§ **Required work**
Filter the listing below down to the lines that contain the string "dropdown" and copy each one unchanged. Matching is case-sensitive.

§ **Supplied records**

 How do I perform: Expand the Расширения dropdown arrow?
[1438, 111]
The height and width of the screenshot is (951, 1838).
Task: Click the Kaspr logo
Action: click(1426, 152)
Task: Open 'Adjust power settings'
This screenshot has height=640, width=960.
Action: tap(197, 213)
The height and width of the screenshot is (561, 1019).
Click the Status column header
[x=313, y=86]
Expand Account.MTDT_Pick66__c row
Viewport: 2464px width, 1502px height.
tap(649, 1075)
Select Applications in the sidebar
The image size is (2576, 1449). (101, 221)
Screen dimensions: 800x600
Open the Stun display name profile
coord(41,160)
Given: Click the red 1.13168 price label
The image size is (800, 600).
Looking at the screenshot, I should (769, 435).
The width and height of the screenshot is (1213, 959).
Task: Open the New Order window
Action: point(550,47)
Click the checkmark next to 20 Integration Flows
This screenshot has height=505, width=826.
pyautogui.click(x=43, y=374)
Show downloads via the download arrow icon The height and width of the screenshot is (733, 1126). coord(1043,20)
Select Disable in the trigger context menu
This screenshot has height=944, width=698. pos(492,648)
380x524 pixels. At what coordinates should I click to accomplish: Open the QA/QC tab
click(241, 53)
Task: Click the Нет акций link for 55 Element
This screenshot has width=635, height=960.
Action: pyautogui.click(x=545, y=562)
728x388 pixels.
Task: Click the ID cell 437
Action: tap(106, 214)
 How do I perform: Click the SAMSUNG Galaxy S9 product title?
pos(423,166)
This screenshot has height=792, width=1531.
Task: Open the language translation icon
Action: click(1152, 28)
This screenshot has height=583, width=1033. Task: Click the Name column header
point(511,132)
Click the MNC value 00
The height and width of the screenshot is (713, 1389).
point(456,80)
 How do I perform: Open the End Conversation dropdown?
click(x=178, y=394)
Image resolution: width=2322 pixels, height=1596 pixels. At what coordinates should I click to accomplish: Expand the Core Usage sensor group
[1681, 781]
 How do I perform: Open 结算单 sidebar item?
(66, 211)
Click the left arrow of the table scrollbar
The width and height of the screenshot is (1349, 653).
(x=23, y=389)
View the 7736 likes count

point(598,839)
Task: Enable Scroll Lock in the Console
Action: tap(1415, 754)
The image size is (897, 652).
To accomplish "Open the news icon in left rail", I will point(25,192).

§ **Result**
 How do I perform: Expand the Расширения dropdown arrow?
 How do I perform: Open the End Conversation dropdown?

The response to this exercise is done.